_Task statement_
Given the material below, return only the lines starting at the line with "December 2010 (41, 1597)" and ending at the line with "May 2006 (32, 1922)", exactly as they appear.

_Data for review_
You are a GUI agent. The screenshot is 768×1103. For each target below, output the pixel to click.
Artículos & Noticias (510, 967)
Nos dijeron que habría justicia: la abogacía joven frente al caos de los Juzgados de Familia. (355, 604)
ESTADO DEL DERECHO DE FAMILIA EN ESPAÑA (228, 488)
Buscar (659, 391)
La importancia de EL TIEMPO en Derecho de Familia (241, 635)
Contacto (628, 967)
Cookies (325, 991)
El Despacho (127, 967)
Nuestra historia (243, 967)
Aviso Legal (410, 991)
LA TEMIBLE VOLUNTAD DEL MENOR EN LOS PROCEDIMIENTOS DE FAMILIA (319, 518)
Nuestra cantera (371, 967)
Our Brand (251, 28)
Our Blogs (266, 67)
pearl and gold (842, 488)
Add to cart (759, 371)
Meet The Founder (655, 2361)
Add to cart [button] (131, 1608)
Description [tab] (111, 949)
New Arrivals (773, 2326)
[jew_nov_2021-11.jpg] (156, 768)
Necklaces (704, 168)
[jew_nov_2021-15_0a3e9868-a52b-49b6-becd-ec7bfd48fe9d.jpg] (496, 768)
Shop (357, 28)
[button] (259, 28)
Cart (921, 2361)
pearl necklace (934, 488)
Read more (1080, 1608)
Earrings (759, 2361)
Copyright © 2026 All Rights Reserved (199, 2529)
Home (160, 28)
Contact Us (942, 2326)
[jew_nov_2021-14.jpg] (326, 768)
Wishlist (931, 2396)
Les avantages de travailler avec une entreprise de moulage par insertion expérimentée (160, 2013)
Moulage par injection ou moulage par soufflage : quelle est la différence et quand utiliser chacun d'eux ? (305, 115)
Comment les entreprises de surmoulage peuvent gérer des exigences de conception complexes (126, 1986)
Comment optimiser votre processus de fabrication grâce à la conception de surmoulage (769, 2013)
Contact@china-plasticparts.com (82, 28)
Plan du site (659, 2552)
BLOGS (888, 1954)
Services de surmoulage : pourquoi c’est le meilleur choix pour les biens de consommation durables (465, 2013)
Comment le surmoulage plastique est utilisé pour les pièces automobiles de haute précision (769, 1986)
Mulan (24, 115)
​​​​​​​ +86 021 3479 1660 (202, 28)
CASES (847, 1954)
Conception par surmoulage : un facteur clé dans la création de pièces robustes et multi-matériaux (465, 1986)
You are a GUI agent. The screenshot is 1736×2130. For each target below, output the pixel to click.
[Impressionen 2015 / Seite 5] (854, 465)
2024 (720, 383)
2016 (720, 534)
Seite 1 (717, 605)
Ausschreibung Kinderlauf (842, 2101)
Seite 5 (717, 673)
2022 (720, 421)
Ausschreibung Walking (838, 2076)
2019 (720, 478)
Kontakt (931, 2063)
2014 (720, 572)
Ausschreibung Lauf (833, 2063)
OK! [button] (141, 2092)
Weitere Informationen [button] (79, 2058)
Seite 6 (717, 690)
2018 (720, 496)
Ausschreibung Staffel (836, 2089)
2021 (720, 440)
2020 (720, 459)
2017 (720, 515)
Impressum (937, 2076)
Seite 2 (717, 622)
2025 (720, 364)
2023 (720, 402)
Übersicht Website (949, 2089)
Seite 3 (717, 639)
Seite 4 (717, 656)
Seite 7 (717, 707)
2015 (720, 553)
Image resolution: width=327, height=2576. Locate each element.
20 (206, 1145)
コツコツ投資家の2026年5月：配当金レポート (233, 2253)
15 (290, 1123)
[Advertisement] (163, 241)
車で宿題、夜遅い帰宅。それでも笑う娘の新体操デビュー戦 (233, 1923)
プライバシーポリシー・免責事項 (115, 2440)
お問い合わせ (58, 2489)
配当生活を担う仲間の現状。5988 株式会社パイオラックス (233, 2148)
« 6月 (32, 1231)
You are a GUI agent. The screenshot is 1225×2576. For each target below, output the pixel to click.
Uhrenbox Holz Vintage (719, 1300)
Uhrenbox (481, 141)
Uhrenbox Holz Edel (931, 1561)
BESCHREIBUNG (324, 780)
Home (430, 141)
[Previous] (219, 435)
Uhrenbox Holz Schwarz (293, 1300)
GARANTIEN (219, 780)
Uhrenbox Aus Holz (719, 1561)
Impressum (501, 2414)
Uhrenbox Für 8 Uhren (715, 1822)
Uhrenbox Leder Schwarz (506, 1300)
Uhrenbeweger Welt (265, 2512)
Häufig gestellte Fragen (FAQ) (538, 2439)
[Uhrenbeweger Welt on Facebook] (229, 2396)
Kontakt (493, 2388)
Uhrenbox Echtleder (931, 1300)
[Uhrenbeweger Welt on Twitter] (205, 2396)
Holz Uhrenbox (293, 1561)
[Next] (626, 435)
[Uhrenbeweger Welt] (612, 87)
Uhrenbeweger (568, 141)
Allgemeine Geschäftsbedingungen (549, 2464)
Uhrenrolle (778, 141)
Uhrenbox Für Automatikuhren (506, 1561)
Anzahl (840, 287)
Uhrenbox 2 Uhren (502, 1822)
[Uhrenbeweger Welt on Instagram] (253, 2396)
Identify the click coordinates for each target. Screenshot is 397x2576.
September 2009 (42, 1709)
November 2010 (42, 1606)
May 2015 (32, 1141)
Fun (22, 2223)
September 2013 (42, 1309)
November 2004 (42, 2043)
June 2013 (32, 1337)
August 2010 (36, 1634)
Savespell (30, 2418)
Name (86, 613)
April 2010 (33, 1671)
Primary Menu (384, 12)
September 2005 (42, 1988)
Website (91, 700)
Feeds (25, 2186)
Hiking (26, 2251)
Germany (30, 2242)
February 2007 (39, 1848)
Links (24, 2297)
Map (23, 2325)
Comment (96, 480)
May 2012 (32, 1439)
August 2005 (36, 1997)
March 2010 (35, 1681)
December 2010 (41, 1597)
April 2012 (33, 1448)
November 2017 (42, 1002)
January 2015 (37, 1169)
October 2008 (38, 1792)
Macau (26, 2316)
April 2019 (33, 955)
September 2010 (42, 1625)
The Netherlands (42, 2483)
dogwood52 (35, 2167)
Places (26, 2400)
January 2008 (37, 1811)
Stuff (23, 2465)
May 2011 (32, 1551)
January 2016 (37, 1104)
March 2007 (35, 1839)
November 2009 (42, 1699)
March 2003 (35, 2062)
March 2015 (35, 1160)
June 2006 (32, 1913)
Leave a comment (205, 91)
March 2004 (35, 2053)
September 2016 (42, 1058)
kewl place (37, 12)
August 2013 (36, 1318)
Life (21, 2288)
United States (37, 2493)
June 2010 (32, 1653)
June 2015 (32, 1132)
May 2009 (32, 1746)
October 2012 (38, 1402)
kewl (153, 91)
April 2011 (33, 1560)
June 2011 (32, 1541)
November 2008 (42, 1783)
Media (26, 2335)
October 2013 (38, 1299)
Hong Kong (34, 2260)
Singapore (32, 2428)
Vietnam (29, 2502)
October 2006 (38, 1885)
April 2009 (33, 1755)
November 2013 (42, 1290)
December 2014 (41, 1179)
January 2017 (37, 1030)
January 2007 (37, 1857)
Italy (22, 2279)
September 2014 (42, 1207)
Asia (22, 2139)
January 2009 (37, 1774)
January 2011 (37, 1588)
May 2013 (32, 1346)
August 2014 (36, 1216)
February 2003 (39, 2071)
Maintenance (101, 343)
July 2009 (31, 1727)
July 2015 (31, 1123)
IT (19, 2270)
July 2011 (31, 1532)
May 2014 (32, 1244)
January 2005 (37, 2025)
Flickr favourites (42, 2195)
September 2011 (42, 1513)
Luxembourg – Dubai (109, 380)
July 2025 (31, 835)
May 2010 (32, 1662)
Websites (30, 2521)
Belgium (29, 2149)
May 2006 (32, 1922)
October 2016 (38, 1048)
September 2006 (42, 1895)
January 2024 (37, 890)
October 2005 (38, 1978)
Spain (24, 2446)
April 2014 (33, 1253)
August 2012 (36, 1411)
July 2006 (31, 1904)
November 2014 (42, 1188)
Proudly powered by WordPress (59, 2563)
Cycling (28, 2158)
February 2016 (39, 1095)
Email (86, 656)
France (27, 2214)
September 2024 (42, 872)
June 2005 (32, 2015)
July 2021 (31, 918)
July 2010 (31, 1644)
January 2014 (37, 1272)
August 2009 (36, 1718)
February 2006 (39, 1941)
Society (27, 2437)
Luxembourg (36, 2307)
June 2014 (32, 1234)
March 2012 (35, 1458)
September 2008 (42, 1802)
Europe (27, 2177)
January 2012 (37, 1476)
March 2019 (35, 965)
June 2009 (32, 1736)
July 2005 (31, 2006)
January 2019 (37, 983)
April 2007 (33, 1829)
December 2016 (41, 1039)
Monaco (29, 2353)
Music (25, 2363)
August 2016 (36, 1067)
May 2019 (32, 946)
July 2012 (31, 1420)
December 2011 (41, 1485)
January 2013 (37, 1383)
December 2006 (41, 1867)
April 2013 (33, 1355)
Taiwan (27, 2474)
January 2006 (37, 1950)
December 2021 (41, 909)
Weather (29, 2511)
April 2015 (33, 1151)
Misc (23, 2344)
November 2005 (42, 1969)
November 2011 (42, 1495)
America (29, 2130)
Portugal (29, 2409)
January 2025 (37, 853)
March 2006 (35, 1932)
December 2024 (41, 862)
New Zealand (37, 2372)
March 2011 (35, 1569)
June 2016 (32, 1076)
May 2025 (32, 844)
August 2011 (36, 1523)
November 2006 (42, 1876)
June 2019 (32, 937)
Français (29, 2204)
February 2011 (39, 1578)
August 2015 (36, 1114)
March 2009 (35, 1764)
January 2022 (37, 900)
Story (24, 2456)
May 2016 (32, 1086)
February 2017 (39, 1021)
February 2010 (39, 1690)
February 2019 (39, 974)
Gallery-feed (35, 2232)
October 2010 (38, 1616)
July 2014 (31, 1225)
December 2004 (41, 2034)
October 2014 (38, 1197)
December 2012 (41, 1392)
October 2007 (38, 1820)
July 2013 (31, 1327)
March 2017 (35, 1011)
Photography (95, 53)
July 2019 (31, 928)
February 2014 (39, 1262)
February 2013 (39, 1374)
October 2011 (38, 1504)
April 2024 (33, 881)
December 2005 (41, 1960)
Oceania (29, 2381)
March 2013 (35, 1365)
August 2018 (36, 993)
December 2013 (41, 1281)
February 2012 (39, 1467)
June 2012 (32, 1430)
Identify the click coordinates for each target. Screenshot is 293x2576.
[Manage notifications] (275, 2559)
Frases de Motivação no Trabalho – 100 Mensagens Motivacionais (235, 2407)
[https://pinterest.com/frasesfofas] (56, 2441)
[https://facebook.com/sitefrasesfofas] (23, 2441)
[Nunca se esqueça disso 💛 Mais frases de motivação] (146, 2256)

_Answer below_
December 2010 (41, 1597)
April 2012 (33, 1448)
November 2017 (42, 1002)
January 2015 (37, 1169)
October 2008 (38, 1792)
Macau (26, 2316)
April 2019 (33, 955)
September 2010 (42, 1625)
The Netherlands (42, 2483)
dogwood52 (35, 2167)
Places (26, 2400)
January 2008 (37, 1811)
Stuff (23, 2465)
May 2011 (32, 1551)
January 2016 (37, 1104)
March 2007 (35, 1839)
November 2009 (42, 1699)
March 2003 (35, 2062)
March 2015 (35, 1160)
June 2006 (32, 1913)
Leave a comment (205, 91)
March 2004 (35, 2053)
September 2016 (42, 1058)
kewl place (37, 12)
August 2013 (36, 1318)
Life (21, 2288)
United States (37, 2493)
June 2010 (32, 1653)
June 2015 (32, 1132)
May 2009 (32, 1746)
October 2012 (38, 1402)
kewl (153, 91)
April 2011 (33, 1560)
June 2011 (32, 1541)
November 2008 (42, 1783)
Media (26, 2335)
October 2013 (38, 1299)
Hong Kong (34, 2260)
Singapore (32, 2428)
Vietnam (29, 2502)
October 2006 (38, 1885)
April 2009 (33, 1755)
November 2013 (42, 1290)
December 2014 (41, 1179)
January 2017 (37, 1030)
January 2007 (37, 1857)
Italy (22, 2279)
September 2014 (42, 1207)
Asia (22, 2139)
January 2009 (37, 1774)
January 2011 (37, 1588)
May 2013 (32, 1346)
August 2014 (36, 1216)
February 2003 (39, 2071)
Maintenance (101, 343)
July 2009 (31, 1727)
July 2015 (31, 1123)
IT (19, 2270)
July 2011 (31, 1532)
May 2014 (32, 1244)
January 2005 (37, 2025)
Flickr favourites (42, 2195)
September 2011 (42, 1513)
Luxembourg – Dubai (109, 380)
July 2025 (31, 835)
May 2010 (32, 1662)
Websites (30, 2521)
Belgium (29, 2149)
May 2006 (32, 1922)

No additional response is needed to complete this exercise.